## Extract provided
## start

These are all pretty cruxy; none of them seem likely (though they’re all plausible), and if I were convinced of any of them, I’d change my other beliefs and my overall approach.
There are a lot of subtleties here. I’m up for having in-person conversations if you think that would help (recorded / written up or not).
Me final response in that thread:
This is an awesome comment on many dimensions, thanks. I both agree with your summary of my position, and I think your cruxes are pretty similar to my cruxes.
There are a few additional considerations of mine which I’ll list, followed by attempting to tease out some deeper cruxes of mine about “what facts would have to be true for me to want to backpropagate the level of fear it seems like you feel into my aesthetic judgment.” [This is a particular metaframe I’m currently exploring]
[Edit: turned out to be more than a few straightforward assumptions, and I haven’t gotten to the aesthetic or ontology cruxes yet]
Additional considerations from my own beliefs:
I define clarity in terms of what gets understood, rather than what gets said. So, using words with non-standard connotations, without doing a lot of up-front work to redefine your terms, seems to me to be reducing clarity, and/or mixing clarity, rather than improving it.
I think it’s especially worthwhile to develop non-court language, for public discourse, if your intent is not to be punative – repurposing court language for non-punative action is particularly confusing. The first definition for “fraud” that comes up on google is “wrongful or criminal deception intended to result in financial or personal gain”. The connotation I associate it with is “the kind of lying you pay fines or go to jail for or get identified as a criminal for”.
By default, language-processing is a mixture of truthseeking and politicking. The more political a conversation feels, the harder it will be for people to remain in truthseeking mode. I see the primary goal of a rationalist/truthseeking space to be to ensure people remain in truthseeking mode. I don’t think this is completely necessary but I do think it makes the space much more effective (in terms of time spent getting points across).
I think it’s very important for language re: how-to-do-politics-while-truthseeking be created separately from any live politics – otherwise, one of the first things that’ll happen is the language get coopted and distorted by the political process. People are right/just to fear you developing political language if you appear to be actively trying to wield political weapons against people while you develop it.
Fact that is (quite plausibly) my true rejection – Highly tense conversations that I get defensive at are among the most stressful things I experience, which cripple my ability to sleep well while doing them. This is high enough cost that if I had to do it all the time, I would probably just tune them out.
This is a selfish perspective, and I should perhaps be quite suspicious of the rest of my arguments in light of it. But it’s not obviously wrong to me in the first place – having stressful weeks of sleep wrecked is really bad. When I imagine a world where people are criticizing me all the time [in particular when they’re misunderstanding my frame, see below about deep model differences], it’s not at all obvious that the net benefit I or the community gets from people getting to express their criticism more easily outways the cost in productivity (which would, among other things, be spent on other truthseeking pursuits). When I imagine this multiplied across all orgs it’s not very surprising or unreasonable seeming for people to have learned to tune out criticism.

## end

## Recorded data
## start

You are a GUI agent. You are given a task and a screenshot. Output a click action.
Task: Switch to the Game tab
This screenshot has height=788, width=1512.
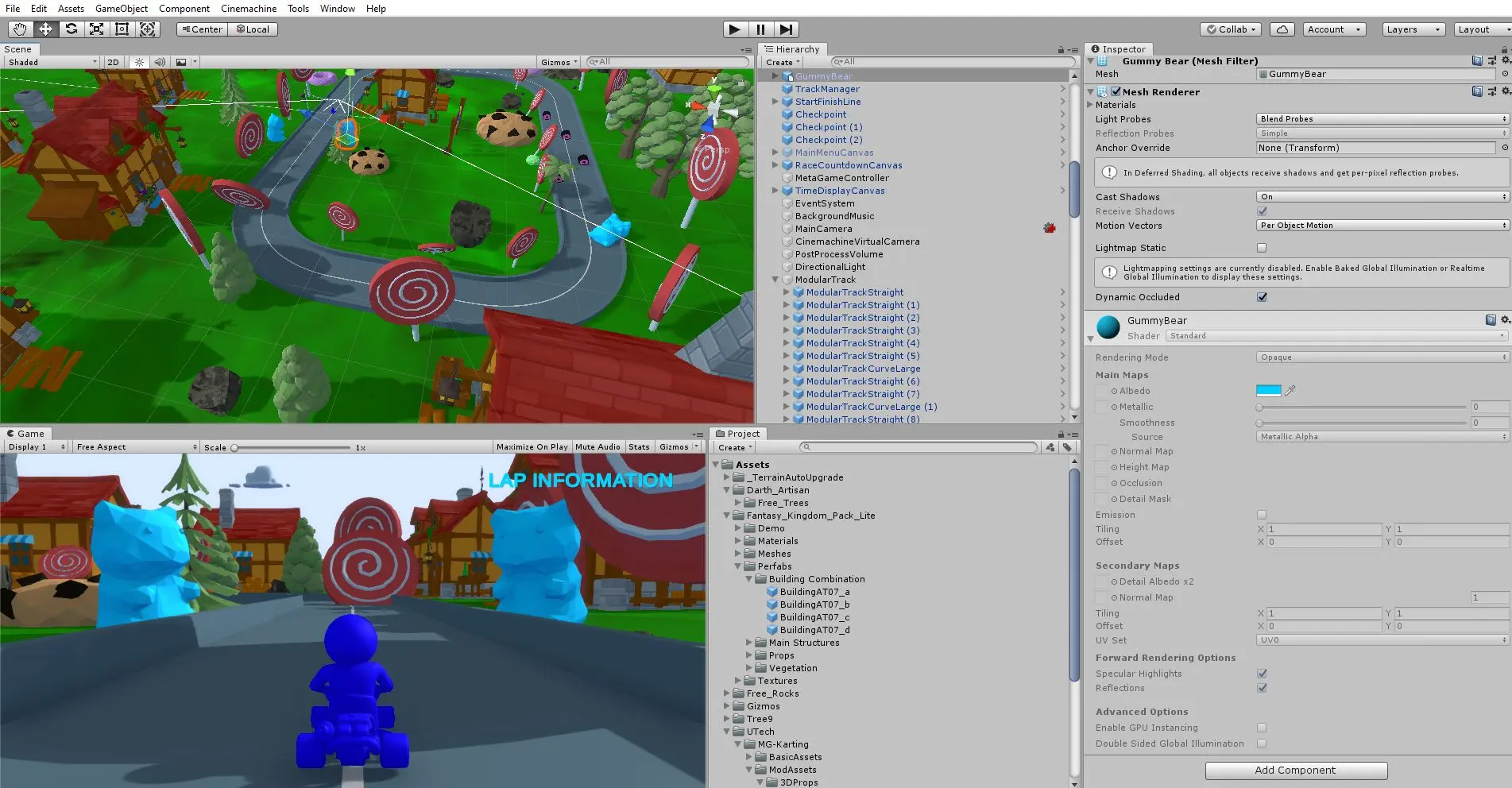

## end

## Directions
From the passage on truthseeking and criticism, give again the section between "This is a selfish" and "tune out criticism.", inclusive, and replace "productivity" with "output".

## Correct answer
This is a selfish perspective, and I should perhaps be quite suspicious of the rest of my arguments in light of it. But it’s not obviously wrong to me in the first place – having stressful weeks of sleep wrecked is really bad. When I imagine a world where people are criticizing me all the time [in particular when they’re misunderstanding my frame, see below about deep model differences], it’s not at all obvious that the net benefit I or the community gets from people getting to express their criticism more easily outways the cost in output (which would, among other things, be spent on other truthseeking pursuits). When I imagine this multiplied across all orgs it’s not very surprising or unreasonable seeming for people to have learned to tune out criticism.